* _PROVIDED ENTRIES_:
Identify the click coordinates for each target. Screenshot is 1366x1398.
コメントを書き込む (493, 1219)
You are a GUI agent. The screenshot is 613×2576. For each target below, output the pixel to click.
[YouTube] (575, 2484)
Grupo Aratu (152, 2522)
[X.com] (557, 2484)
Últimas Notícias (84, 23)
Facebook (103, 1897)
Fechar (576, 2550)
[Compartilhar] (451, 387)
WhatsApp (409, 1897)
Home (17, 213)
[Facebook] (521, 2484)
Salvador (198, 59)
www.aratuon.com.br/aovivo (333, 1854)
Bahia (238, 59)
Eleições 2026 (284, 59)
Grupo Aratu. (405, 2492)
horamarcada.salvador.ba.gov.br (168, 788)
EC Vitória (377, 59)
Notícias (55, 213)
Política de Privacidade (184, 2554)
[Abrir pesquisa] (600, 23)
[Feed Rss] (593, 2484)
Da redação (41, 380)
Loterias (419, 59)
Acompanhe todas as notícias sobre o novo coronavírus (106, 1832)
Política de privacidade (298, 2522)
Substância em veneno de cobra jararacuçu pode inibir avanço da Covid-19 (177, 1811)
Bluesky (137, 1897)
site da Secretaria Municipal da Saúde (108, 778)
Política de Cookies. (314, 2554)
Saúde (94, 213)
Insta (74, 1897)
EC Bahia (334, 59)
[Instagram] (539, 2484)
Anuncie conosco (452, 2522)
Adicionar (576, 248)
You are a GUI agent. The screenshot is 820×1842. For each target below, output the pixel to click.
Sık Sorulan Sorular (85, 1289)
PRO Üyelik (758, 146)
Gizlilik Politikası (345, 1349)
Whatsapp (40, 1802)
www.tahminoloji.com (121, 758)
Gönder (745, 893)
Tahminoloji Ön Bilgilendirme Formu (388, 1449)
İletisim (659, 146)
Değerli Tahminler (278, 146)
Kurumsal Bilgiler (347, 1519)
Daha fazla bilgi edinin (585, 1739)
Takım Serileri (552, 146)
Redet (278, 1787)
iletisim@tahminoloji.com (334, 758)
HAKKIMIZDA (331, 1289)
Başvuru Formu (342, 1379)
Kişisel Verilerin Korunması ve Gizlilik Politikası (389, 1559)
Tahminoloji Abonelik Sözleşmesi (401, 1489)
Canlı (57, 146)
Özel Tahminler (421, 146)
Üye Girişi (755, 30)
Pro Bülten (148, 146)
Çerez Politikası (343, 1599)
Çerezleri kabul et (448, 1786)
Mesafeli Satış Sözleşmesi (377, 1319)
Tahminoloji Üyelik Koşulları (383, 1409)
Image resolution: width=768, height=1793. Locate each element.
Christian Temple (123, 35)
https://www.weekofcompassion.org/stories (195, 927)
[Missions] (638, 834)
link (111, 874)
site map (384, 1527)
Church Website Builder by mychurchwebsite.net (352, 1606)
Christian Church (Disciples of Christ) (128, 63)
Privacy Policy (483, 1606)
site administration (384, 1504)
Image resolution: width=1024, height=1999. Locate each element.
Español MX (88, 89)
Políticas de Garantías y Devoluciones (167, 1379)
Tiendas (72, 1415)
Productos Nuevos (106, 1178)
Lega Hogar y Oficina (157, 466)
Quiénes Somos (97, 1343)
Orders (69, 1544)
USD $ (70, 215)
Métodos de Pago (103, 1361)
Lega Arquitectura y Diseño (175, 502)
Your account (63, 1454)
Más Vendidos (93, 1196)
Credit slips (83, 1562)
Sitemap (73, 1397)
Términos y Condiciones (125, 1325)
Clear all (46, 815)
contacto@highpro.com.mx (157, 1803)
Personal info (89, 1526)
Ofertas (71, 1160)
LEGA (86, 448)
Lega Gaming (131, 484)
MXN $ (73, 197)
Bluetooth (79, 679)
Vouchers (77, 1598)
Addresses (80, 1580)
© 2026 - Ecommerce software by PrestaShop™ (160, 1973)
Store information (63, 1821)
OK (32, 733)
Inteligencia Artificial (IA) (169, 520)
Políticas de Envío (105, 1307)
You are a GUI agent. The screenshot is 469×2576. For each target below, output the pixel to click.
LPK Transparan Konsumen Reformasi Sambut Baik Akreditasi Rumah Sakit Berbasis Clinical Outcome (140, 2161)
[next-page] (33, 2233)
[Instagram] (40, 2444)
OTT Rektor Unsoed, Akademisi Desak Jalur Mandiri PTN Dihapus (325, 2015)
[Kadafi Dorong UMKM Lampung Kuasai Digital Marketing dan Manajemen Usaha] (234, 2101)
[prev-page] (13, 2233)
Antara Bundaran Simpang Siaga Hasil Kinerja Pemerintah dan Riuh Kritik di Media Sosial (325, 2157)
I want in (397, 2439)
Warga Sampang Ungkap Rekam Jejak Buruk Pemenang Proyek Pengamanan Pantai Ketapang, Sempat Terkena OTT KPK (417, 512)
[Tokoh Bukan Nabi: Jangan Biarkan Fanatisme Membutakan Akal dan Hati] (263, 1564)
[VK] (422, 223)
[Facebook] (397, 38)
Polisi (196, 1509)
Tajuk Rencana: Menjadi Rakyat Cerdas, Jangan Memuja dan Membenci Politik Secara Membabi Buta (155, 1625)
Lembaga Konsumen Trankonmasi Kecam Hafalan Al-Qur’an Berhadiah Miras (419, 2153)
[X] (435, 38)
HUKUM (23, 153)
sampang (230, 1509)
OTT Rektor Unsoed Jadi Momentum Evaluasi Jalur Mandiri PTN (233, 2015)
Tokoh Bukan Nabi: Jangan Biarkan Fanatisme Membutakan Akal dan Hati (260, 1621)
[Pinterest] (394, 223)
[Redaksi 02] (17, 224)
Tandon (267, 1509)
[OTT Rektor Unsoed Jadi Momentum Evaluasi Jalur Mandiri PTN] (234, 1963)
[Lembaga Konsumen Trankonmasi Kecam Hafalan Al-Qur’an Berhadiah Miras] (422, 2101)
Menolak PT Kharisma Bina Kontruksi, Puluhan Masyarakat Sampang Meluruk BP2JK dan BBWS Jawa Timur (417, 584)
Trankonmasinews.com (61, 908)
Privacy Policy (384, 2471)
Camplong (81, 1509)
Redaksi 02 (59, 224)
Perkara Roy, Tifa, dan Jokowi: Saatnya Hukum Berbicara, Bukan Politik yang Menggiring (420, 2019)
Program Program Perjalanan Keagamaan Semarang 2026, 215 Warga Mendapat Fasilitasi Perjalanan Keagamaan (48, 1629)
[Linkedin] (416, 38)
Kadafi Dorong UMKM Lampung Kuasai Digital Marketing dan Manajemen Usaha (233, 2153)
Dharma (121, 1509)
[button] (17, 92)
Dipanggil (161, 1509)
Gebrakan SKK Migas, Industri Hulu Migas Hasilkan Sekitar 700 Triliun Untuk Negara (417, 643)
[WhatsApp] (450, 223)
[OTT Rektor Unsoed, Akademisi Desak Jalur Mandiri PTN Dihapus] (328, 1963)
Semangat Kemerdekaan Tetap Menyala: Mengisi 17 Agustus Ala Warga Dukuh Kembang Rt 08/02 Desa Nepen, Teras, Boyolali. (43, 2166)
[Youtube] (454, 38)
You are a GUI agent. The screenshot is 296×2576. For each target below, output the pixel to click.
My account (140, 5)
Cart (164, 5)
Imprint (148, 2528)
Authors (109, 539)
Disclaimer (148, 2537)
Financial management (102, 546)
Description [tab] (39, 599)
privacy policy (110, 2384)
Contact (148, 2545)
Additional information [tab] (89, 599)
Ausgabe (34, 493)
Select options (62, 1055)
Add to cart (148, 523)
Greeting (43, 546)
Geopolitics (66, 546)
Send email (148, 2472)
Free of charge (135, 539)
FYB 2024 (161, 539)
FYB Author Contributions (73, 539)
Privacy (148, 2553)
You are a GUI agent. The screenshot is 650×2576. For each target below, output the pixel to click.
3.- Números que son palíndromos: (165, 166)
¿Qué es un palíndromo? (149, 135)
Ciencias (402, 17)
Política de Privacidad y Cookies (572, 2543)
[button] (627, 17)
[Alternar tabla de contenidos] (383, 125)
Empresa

* _WHAT IS BEING ASKED_: Beginning with the line containing "MXN $ (73, 197)" and ending with the line containing "[Lembaga Konsumen Trankonmasi", extract those lines exactly from the listing above, and only those.

* _OUTPUT BELOW_:
MXN $ (73, 197)
Bluetooth (79, 679)
Vouchers (77, 1598)
Addresses (80, 1580)
© 2026 - Ecommerce software by PrestaShop™ (160, 1973)
Store information (63, 1821)
OK (32, 733)
Inteligencia Artificial (IA) (169, 520)
Políticas de Envío (105, 1307)
You are a GUI agent. The screenshot is 469×2576. For each target below, output the pixel to click.
LPK Transparan Konsumen Reformasi Sambut Baik Akreditasi Rumah Sakit Berbasis Clinical Outcome (140, 2161)
[next-page] (33, 2233)
[Instagram] (40, 2444)
OTT Rektor Unsoed, Akademisi Desak Jalur Mandiri PTN Dihapus (325, 2015)
[Kadafi Dorong UMKM Lampung Kuasai Digital Marketing dan Manajemen Usaha] (234, 2101)
[prev-page] (13, 2233)
Antara Bundaran Simpang Siaga Hasil Kinerja Pemerintah dan Riuh Kritik di Media Sosial (325, 2157)
I want in (397, 2439)
Warga Sampang Ungkap Rekam Jejak Buruk Pemenang Proyek Pengamanan Pantai Ketapang, Sempat Terkena OTT KPK (417, 512)
[Tokoh Bukan Nabi: Jangan Biarkan Fanatisme Membutakan Akal dan Hati] (263, 1564)
[VK] (422, 223)
[Facebook] (397, 38)
Polisi (196, 1509)
Tajuk Rencana: Menjadi Rakyat Cerdas, Jangan Memuja dan Membenci Politik Secara Membabi Buta (155, 1625)
Lembaga Konsumen Trankonmasi Kecam Hafalan Al-Qur’an Berhadiah Miras (419, 2153)
[X] (435, 38)
HUKUM (23, 153)
sampang (230, 1509)
OTT Rektor Unsoed Jadi Momentum Evaluasi Jalur Mandiri PTN (233, 2015)
Tokoh Bukan Nabi: Jangan Biarkan Fanatisme Membutakan Akal dan Hati (260, 1621)
[Pinterest] (394, 223)
[Redaksi 02] (17, 224)
Tandon (267, 1509)
[OTT Rektor Unsoed Jadi Momentum Evaluasi Jalur Mandiri PTN] (234, 1963)
[Lembaga Konsumen Trankonmasi Kecam Hafalan Al-Qur’an Berhadiah Miras] (422, 2101)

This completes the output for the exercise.